As much as this book is a detailed look at Atari's history, it's not written in the style of a history book - thankfully. The authors wanted the reader to feel as though they were exploring Atari's events as they were happening. The book is written in the present tense, giving it a here & now feeling.
The writing is also quite informal. The writing holds up well, it's written in an engaging and fun manner that makes you feel like your listening to a story as opposed to being taught a history lesson. The chapters are often quite long and are broken up into sub-chapters. Each of these sub-chapters is outlined at the start with text and images. Additionally, each chapter ends with a visual review. This consists of several pages of images relating the the chapter. We're shown everything from official documents and drawings to hardware and location photos.
One can easily liken Atari Inc. Business Is Fun to a bible or history book, but it's much more. Full of facts, it tells a story and brings the reader along for a pretty crazy ride.
The authors are quite renown in the gaming industry and have each contributed greatly to it prior to this book. A writer and programmer in the video game industry, Marty Goldberg has had a lifelong fascination with all things electronic entertainment. As the former site director of IGN/GameSpy's ClassicGaming.Com and a current freelancer for Retro Gamer magazine, he has been writing about video games for 13 years.

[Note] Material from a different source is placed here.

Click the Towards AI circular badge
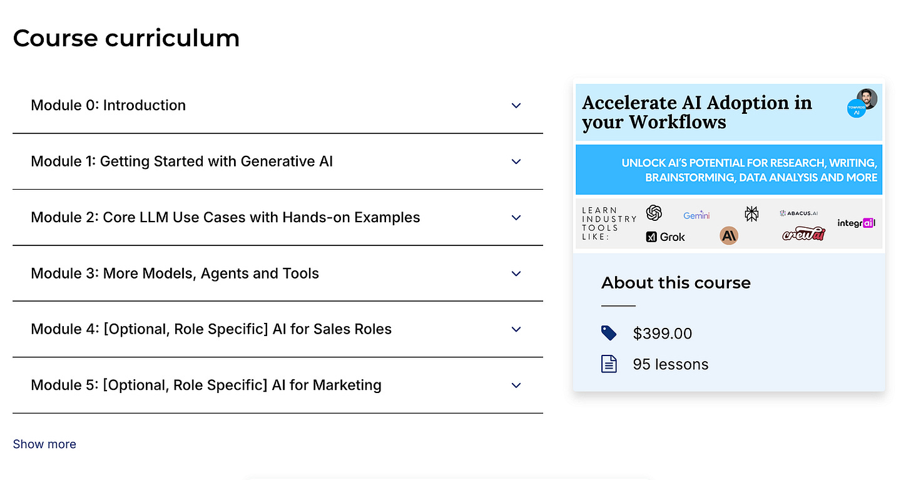 click(x=856, y=109)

Along with others, Goldberg is co-founder of the Midwest Gaming Classic, one of the largest electronic entertainment expos in the US that's open to the public. In 2004, Goldberg also founded the Electronic Entertainment Museum (E2M), a non-profit archive whose mission is to help preserve the history and artifacts of the video game and home computer industries. He's also a member of the International Game Development Association's (IGDA) Game Preservation SIG, a hub and community for those interested in digital game preservation and history.
Curt Vendel is a former IT Systems Engineer, he is a self-taught Electrical Engineer with a Bachelor's in Computer Science. In the 1980's, Vendel had begun collecting Atari products, engineering logs, schematics, drawings, and technical materials from former Atari employees - even making trips to Atari's buildings in California to salvage Atari's valuable history from its dumpsters. Founding the Atari History Museum in 1998, it's archives have amassed over 15,000 files, folders and documents, two archival rooms of schematics, mechanical drawings, artwork and PC board films.
The great length of Atari Inc. Business Is Fun is a testament to the amount of information it contains. It's a fun easy read and provides a lot of detail often omitted from shorter books about Atari. The only drawback to this marvelous book, is the lack of an index. As much as it's written in a friendly story-telling manner, it contains a phenomenal amount of info. It would be nice to be able to refer back to some of this info. Without an index, this is fairly difficult. I hope that future editions and/or later volumes will include an index.